Between 2019 and 2023, the organisation teamed up with the International Center for Research on Women (ICRW) to conduct a field trial in some of Arusha’s most disadvantaged communities. The field trial incorporated male engagement strategies and gender-specific training in Hand in Hand’s existing programme to understand whether and to what extent the engagement of partners and husbands could foster an environment that supports women who are or aspire to become micro-entrepreneurs.
Three hundred rural women from the town of Mlangarini were trained using Hand in Hand’s enterprise development curriculum, enhanced with an additional set of gender-transformative modules designed by ICRW. The women’s partners and husbands were also trained using a newly developed men’s curriculum. In addition, couples participated in complementary couples’ sessions.
The trial also involved a “control group” in Nduruma, a small town in north-east Tanzania, where only the women received Hand in Hand’s gender equality and business skills training and the men did not.
Over the course of the project 631 women were given training and support to launch their own businesses, as well as gender equality training specifically designed for this intervention.

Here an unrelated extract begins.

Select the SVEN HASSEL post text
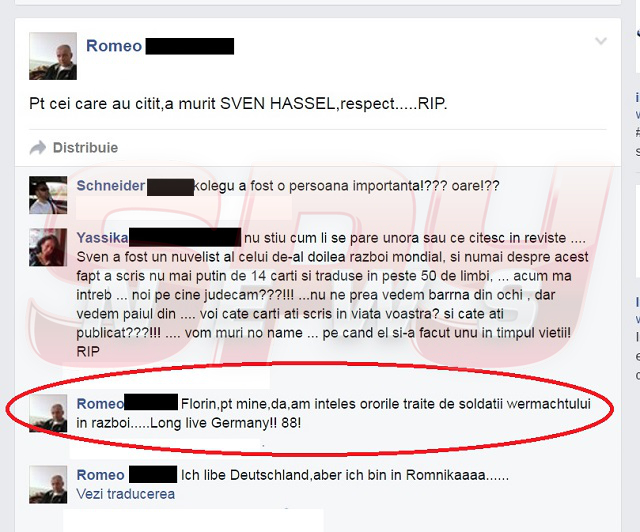640x532 pixels. click(238, 104)
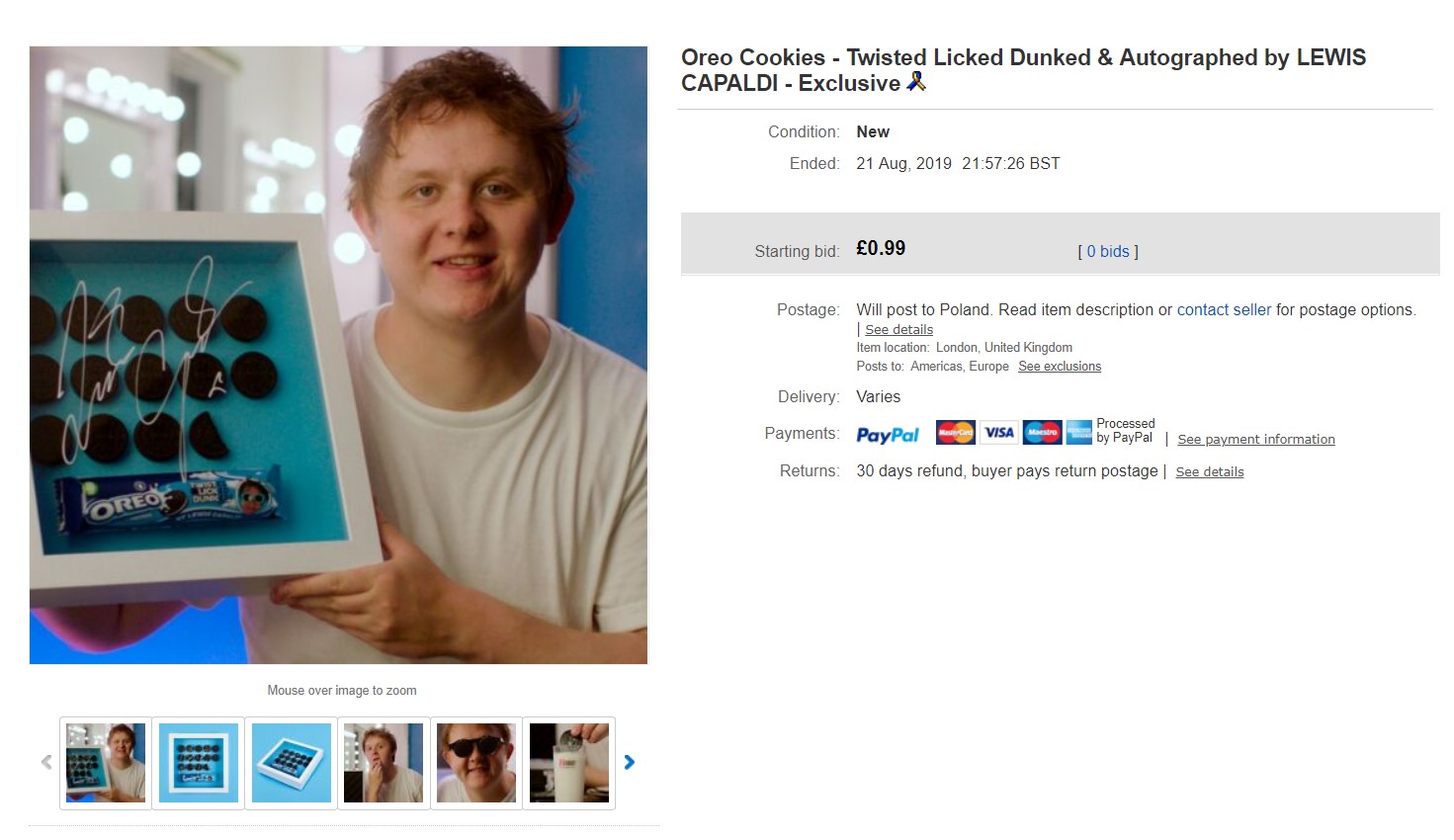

Of these, the partners and husbands of 317 women were enrolled in men-only gender workshops designed to challenge deep-rooted ideas about what women and men can and can’t do, as well as couples’ sessions where husbands and wives explored issues together. The wider community was engaged via community events to improve their understanding of gender equality. In addition to training, the project provided market linkage support and facilitated access to financial services, supporting participants to grow and enhance their enterprises.

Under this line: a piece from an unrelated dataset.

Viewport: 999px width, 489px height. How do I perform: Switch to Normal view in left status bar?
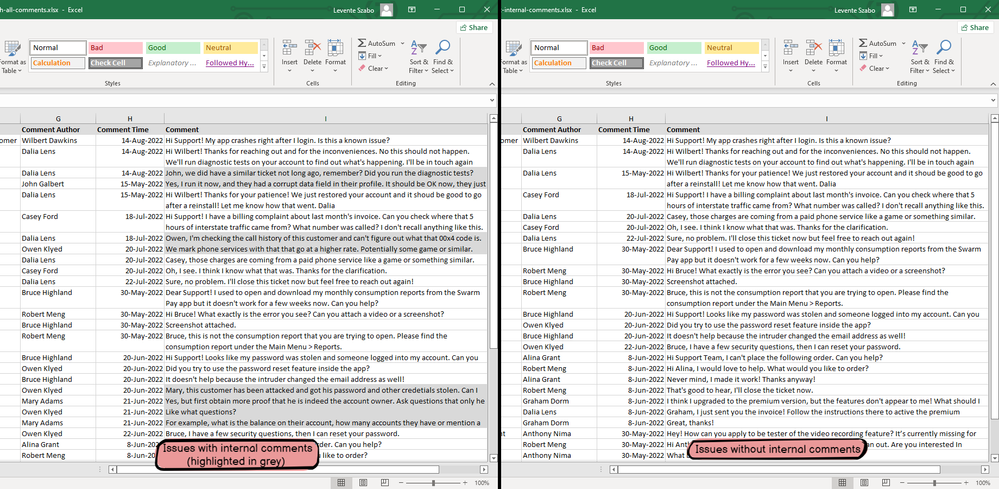pyautogui.click(x=342, y=482)
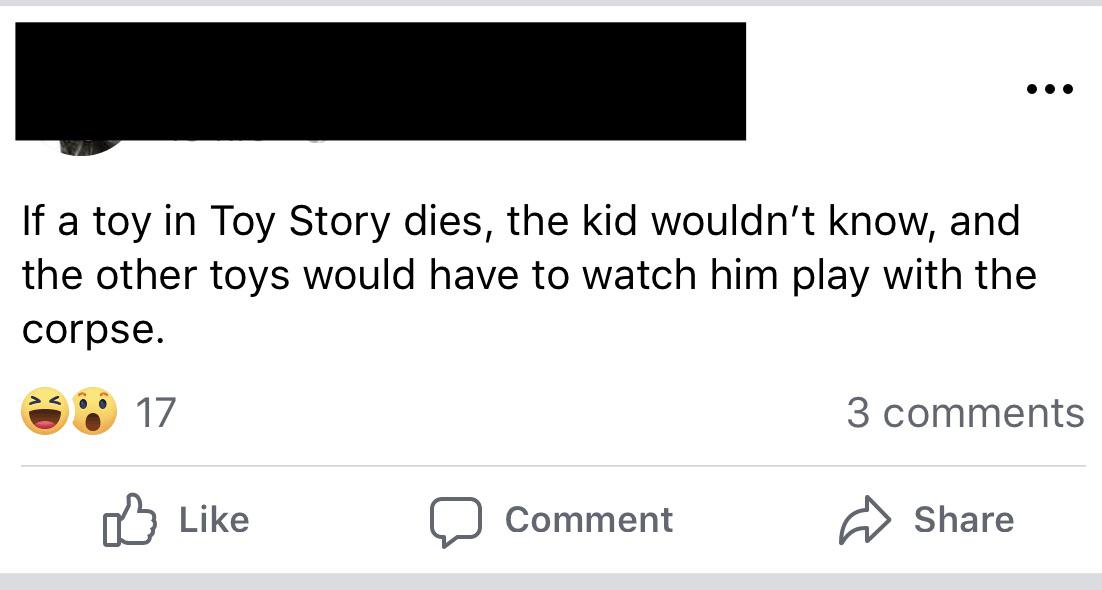
Task: Click the laughing Haha reaction emoji
Action: click(x=43, y=412)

Through a comparison between treatment and control groups, the project tested the impact of male engagement in improving women’s outcomes.
Data collected from the experience in Tanzania suggest that male engagement has been critical to start shifting attitudes by, for instance, encouraging more equitable sharing of domestic tasks and decision-making. The amount of money women participants were able to save also increased by 49%. In comparison, the savings of women whose partners were not involved in the programme decreased by 43%. On the other hand, however, male engagement didn’t have a statistically significant impact on women’s opportunities to work outside the home or on their average earnings. ICRW’s researchers explain this by pointing out that transformations in attitudes are normally the “first step in the right direction” and that meaningful changes in behaviour require sustained efforts over many years, if not decades.
The trial brief can be found here.
SAVING INCREASE
for women when their male partners were engaged
MONTHLY INCOME INCREASE
observed on the second cohort of couples
HOUR A DAY
spent on domestic labour by men engaged in the training with their women partners
OF MALE PARTNERS
reporting positive attitudes towards gender equality (compared to 36% before the field trial)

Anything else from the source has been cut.